Hi Andrew, these are just my ideas:
Given an atomic rectangle with sides
b(height) and
a(width):
a ----------
| |
| |
b ----------
where a>b. The atomic perimeter P=2*(a+b). If you stack another rectangle side-by-side (which means their height to the right is common), the resulting rectangle perimeter is:
P1=2*(a+b)+2*a or 2*(a+b+a) or 2*(2a+b).
2a -------------------
| | |
| | |
b -------------------
If you stack a new rectangle on top of the existing one like this:
a ----------
| |
| |
----------
2b | |
| |
----------
The resulting perimeter is:
P2=2*(a+b)+2*b or 2*(2b+a).
Let's examine which structure is more beneficial in terms of getting the max perimeter. We will subtract the second case perimeter from the first case one:
P1-P2=2(2a+b)-2(2b+a)=2(2a+b-2b-a)=
2(a-b) Given
a>b from the beginning, the result is positive and the first perimeter proved to be greater. Now, there are only two ways you can stack rectangles that we've examined above, so other combinations are impossible.

| WHAT TO DO |
From the post on stacking rectangles, list every expression it gives for the perimeters P1 and P2, and label each with its symbol.

| DATA EXCERPT |

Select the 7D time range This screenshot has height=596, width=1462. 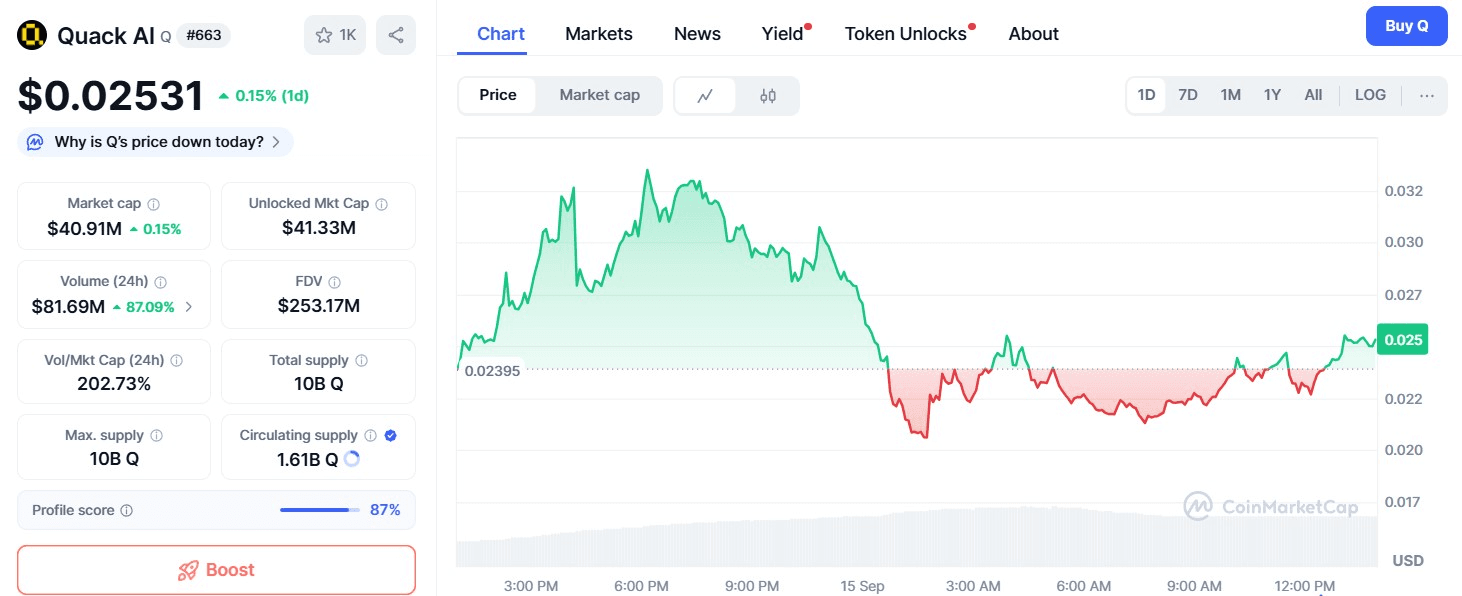[1188, 96]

| RESULT OF THIS EXERCISE |
P1 = 2*(a+b)+2*a
P1 = 2*(a+b+a)
P1 = 2*(2a+b)
P2 = 2*(a+b)+2*b
P2 = 2*(2b+a)